Tissue specificity of all genes versus chimeras. All genes are presented in red and chimeras in blue. The expression of chimeras is more tissue specific across the different expression levels (ANCOVA, P-value < 7.7 × 10⁻¹³). The bins are chosen so as to cover the expression range of all chimeras and have an equal number of chimeras per bin.

Figure 4.

A chimera with confirmed RNA and protein expression. We detected two overlapping unique peptides that matched the junction site in 18 mass spectrometry experiments and by the targeted mass spectrometry (SRM) analysis, confirming that this transcript (ESTid = “BM838228.1”) from ChimerDB (Kim et al. 2010) is expressed at the protein level. (A) The 3D structure of the chimeric protein is modeled by Phyre2 (Kelley and Sternberg 2009). (Green) The chimeric protein part derived from actin, ACTG1, predicted using homology modeling; (red) the part of the ribosomal protein, RPL13A, predicted using ab initio methods. The structure is modeled using the Ribonuclease H-like motif fold (actin-like ATPase domain) with 100% confidence and 85% identity. (B) The secondary structure modeling by Phyre2 (Kelley and Sternberg 2009) predicts that a highly preserved beta strand appearing in the wild-type actin protein should also feature in the chimera (blue rectangle).
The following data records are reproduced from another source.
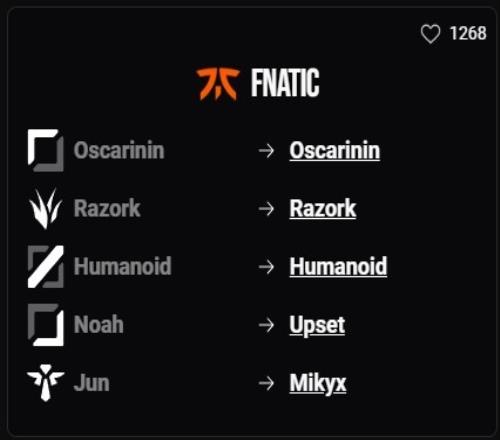The width and height of the screenshot is (500, 440).
Task: Click the 1268 likes count
Action: coord(468,33)
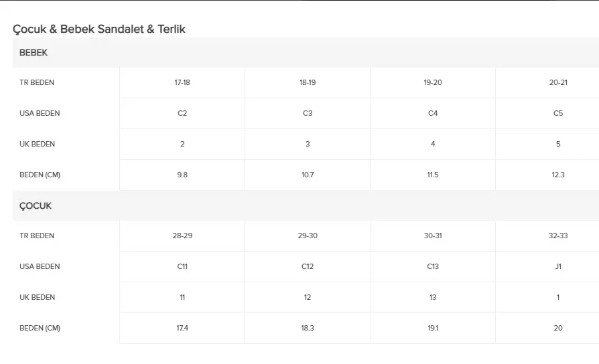Select the 10.7 cm size cell
Screen dimensions: 599x364
(308, 175)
The motif “GDGV” (red rectangle) is the ATP-binding site, which is missing in the chimera sequence.

Figure 5.

Selective reaction monitoring (SRM) mass spectrometry analysis. The peptide VISSIEQKTMAAPSVK at the junction site of the BF969911.1 chimera was confirmed by SRM analysis using a stable isotope labeled standard. Briefly, a peptide of the same amino acid sequence was synthesized with a heavy lysine residue, which was then spiked into the digested human prostate cancer lysate. The mixture was fractionated by high pH reversed phase liquid chromatography and the fractions analyzed by SRM mass spectrometry. On the basis of the concentration of the labeled standard, the chimera was estimated to be present at a concentration of ∼30 fmol/mL. A signal-to-noise ratio was calculated as root-mean-square (RMS).

Figure 6.

Putative chimeric proteins often contain the signal peptides or TM domains of the parental proteins. (A) Schematic view of the two proteins participating in the human chimera: thioredoxin domain containing protein 5 (TXNDC5) and lysophosphatidylcholine acyltransferase 2 (LPCAT2). (B) Schematic view of the hypothetical chimera comprising the signal peptide of TXNDC5 and two TM domains of LPCAT2. We predict that this chimera is localized in the ER lumen.